We could also save ourselves a lot of notational headache if we prove it for $k = 1$, then generalize that proof as follows. Let $\tau$ denote the "transpose" map over $\Bbb R^{n_1 \times \cdots \times n_d}$ that switches dimensions $1$ and $k$ of $\mathcal S$. If I've understood your terminology correctly, then I believe this means we're swapping the $1$st and $k$th "modes". Similarly, let $\sigma$ denote the map that does the same thing for $\mathcal A$ (noting that $\mathcal S$ and $\mathcal A$ have different shapes).

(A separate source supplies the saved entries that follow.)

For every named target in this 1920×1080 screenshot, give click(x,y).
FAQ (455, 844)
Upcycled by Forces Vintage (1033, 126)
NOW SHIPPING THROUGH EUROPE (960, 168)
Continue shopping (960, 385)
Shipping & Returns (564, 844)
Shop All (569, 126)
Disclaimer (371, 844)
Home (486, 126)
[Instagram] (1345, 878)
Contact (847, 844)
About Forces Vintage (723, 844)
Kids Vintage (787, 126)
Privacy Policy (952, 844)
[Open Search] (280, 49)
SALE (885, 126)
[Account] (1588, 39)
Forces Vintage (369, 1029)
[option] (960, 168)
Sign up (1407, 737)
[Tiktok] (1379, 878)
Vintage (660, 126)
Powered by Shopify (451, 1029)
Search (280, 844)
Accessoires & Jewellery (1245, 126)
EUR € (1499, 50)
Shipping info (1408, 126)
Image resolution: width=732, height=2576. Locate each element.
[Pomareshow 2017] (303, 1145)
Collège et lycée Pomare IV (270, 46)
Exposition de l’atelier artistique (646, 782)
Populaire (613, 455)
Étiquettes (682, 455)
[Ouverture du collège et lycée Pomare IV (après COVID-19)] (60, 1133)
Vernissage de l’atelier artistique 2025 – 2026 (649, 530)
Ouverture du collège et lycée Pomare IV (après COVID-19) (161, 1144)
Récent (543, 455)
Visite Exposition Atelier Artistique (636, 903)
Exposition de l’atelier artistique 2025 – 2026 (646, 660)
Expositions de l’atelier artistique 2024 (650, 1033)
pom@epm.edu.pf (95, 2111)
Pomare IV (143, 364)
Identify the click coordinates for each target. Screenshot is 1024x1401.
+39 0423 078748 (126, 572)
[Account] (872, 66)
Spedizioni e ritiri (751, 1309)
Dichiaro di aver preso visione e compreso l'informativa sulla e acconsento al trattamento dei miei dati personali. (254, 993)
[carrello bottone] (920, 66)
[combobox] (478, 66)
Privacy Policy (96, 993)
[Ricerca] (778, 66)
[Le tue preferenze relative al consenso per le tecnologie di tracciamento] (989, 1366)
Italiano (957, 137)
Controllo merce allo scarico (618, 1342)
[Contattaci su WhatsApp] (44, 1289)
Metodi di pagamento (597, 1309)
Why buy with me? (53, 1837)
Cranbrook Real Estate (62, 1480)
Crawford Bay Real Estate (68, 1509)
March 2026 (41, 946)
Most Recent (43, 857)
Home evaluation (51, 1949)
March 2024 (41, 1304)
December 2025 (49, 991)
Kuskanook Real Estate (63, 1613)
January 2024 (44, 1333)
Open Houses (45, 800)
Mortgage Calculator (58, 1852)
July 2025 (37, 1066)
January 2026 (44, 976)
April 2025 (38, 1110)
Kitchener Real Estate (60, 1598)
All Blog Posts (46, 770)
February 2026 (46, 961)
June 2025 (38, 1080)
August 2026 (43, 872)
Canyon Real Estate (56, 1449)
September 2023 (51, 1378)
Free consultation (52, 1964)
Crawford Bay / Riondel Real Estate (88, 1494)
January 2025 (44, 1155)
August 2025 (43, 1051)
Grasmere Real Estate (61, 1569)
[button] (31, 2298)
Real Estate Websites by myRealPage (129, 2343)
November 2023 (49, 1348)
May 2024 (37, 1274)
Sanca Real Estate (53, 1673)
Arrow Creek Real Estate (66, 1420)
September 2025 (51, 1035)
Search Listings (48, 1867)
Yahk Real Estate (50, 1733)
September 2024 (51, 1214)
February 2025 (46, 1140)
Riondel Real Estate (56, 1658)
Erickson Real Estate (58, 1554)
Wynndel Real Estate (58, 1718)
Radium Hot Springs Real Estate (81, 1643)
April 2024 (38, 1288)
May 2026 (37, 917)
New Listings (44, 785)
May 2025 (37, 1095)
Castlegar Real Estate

Note that there is a permutation matrix $P_\tau$ such that $$ \operatorname{vec}(\tau(\mathcal S)) = P \operatorname{vec}(\mathcal S) $$ holds for all $\mathcal S \in \Bbb R^{n_1 \times \cdots \times n_d}$, and similarly there is a corresponding $P_\sigma$. We can write \begin{align} \operatorname{vec}(\phi_M^{(k)} \mathcal S) & = \operatorname{vec}(\sigma^{-1}(\phi_M^{(1)} \tau(\mathcal S))) \\ & = P_{\sigma}^{-1}\operatorname{vec}(\phi_M^{(1)} \tau(\mathcal S)) \\ & = P_{\sigma}^{T}\hat M_{1} \operatorname{vec}(\tau(\mathcal S)) = P_{\sigma}^{T} \hat M_1 P_{\tau} \operatorname{vec}(\mathcal S). \end{align}

So, it suffices to show that $P_{\sigma}^{T} \hat M_1 P_{\tau} = \hat M_k$. To that end, it suffices to show that $v^\top P_{\sigma}^{T} \hat M_1 P_{\tau} w = v^\top \hat M_k w$ for all appropriately sized column-vectors $v,w$. Moreover, it suffices to show that this holds for vectors of the form $v = v_1 \otimes v_2 \otimes v_3$ and $w = w_1 \otimes w_2 \otimes w_3$ where $v_1,w_1 \in \Bbb R^{n_1 \cdots n_{k-1}}$, $v_2 \in \Bbb R^{m_k}$, $w_2 \in \Bbb R^{n_k}$, and $v_3,w_3 \in \Bbb R^{n_{k+1} \cdots n_d}$.

0
On

Notations : $\mathcal{A}\circ\mathcal{B}$ is the tensor product, $\mathcal{A}\otimes\mathcal{B}$ the kronecker product, $\mathcal{A}\times_{\ell} M$ is the modal product along the $\ell$-th mode and $e_i^n$ is the i-th canonical vector of $\mathbb{R}^n$.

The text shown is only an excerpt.